Amerikan sineması muhteşem filmlere imza atıyor. Büyük depremler, volkan patlamaları, uzaylıların istilaları, göktaşı yağmuru, açlık, susuzluk, kuraklık…
Bu kadarı da olmaz dediğimiz bazı filmlerin kat kat fazlasını yaşıyor yaşlı dünyamız.
Hollywood filmleri genelde eğitici, sosyal mesaj içerikli filmler oluyor ve halkını olası bir felakete hazırlıyor. Keşke bizim de öyle filmlerimiz olsa ama bizim TRT akşama kadar kefere kanı akıtıyor; diğerleri baldızla, üvey anne ile akla hayale gelmeyecek sapıklıkların yapılabileceğinin mesajını veriyor!
Konumuz, son zamanlar sık sık üstünde durduğumuz gibi: Afetler!
Birkaç yıl önce akşam saatlerinde, Aksu Köyü üzerinden Fındıcak’a giden bir traktörcü, Kıran yokuşunda devrilmişti. Sürücü traktörün altında kalmış ama kılına zarar gelmemişti. Traktörün “acilen” sürücünün üstünden bir vinç ile profesyonelce kaldırılması lazımdı; aksi halde traktör her an sürücünün üstüne kapanabilirdi.
Allahtan o günlerde Domaniçli bir girişimci dev bir vinç almıştı. Ayrık ağızlılarda konu enine boyuna tartışılıyordu:
“Domaniç’te bununla ne yapacaksa… Parayı nereden bulduysa… Çalmıştır, define bulmuştur…” derken bu vahim olay oldu.
Vinç alan girişimcimiz hakkında dedikodular yapıladursun, o anında olay yerine gelerek tereyağından kıl çeker gibi traktör sürücüsünü kurtardı. Bir can kurtuldu, bir eş dul kalmadı, çocuklar babasız kalmadı… Bugün o vinçten Domaniç’te çok sayıda var ve harıl harıl hizmet ediyorlar!
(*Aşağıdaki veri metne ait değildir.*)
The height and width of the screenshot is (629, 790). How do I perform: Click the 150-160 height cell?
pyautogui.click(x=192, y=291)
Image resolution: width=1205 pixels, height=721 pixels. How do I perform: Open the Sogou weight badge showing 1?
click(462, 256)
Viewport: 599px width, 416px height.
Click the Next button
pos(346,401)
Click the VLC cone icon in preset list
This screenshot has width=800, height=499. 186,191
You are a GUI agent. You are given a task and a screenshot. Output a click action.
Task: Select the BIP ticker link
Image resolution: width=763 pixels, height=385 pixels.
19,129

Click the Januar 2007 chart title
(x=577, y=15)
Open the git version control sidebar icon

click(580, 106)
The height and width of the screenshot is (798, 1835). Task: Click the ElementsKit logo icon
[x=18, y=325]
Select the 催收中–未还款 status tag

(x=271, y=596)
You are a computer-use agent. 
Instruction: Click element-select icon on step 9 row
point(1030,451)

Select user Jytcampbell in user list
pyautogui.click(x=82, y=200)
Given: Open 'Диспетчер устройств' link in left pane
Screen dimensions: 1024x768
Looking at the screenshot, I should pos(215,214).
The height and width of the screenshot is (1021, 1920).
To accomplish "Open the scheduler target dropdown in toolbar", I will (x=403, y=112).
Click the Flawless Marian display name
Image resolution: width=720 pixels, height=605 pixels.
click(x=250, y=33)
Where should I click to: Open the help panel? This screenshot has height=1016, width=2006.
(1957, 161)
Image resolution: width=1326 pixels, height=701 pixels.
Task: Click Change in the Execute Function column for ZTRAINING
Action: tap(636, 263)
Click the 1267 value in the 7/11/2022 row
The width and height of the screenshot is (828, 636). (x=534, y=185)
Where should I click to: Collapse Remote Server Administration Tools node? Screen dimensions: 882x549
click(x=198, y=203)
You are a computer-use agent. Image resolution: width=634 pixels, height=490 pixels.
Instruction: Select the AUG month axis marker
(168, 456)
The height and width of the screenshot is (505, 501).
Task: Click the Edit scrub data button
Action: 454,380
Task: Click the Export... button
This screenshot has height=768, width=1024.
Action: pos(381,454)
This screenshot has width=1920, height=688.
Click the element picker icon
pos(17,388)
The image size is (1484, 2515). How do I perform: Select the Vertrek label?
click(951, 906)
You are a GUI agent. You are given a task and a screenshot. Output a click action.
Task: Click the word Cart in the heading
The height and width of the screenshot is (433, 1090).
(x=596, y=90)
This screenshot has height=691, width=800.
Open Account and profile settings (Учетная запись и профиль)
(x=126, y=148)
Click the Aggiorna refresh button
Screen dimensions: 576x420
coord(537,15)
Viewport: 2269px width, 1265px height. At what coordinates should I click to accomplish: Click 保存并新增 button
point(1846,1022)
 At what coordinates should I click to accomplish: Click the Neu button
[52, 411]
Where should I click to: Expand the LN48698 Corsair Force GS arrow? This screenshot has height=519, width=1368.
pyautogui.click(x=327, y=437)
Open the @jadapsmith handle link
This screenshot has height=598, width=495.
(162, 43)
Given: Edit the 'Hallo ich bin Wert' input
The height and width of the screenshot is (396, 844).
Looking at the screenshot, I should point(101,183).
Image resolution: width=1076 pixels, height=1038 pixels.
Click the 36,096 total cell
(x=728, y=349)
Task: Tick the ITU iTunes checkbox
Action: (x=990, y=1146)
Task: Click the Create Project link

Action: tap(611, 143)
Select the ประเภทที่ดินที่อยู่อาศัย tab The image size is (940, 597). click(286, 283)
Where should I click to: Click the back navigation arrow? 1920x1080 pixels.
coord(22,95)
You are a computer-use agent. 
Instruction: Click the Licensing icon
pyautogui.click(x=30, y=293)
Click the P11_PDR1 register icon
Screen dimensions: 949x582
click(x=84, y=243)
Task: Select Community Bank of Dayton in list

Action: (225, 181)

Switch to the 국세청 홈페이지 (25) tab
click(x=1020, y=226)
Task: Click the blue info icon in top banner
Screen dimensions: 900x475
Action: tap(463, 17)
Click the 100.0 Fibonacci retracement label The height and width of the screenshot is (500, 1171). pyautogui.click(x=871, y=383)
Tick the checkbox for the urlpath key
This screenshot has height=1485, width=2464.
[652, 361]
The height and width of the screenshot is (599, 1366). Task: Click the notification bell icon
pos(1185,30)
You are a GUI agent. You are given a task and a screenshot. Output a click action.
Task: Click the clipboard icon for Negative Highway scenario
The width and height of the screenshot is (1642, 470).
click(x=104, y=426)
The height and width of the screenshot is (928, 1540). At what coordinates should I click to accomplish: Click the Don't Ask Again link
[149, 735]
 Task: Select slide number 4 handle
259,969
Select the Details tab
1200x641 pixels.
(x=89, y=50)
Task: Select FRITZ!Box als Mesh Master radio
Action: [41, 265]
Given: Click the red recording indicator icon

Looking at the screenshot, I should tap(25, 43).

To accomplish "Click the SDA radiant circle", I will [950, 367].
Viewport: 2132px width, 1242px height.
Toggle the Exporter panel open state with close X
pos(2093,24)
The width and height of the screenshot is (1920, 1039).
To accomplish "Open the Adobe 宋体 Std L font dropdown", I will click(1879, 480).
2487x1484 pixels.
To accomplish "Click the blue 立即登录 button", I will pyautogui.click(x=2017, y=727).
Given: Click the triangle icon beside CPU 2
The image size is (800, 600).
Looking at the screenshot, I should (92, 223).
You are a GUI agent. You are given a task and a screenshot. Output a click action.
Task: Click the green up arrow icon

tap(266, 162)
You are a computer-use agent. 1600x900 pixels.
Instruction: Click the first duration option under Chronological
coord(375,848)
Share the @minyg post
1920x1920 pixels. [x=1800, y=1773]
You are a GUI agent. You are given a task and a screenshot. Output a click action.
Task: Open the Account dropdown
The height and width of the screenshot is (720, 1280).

Yerli marketlerimizde ne ararsan var. Misafiri yemeğe götürecek onlarca güzel lokantamız var, kafelerimiz var, onlarca minibüsümüz, taksimiz, kamyonlarımız var. Eskisinden çok fazla itfaiyemiz var. Hastanemiz var.
Bu örnekte de görüldüğü gibi afet durumlarında kendi esnafımız, kendi girişimcilerimiz ne kadar güçlüyse işimiz o kadar kolaylaşıyor.
Çukurca orman yangınında elimizdeki imkânlar yetersiz kalmıştı. Domaniç Gazetesi olarak 4 gün dağlardan sürekli haber yaptık. Elimizdeki AA, DHA ve İHA ajansları temsilciliği ile yangının haber ve görüntülerini ulusal gündeme taşıdık. Memleketin her yerinden haberleri görenler yiyecek, içecek, insan ve makine gücüyle desteğe geldiler.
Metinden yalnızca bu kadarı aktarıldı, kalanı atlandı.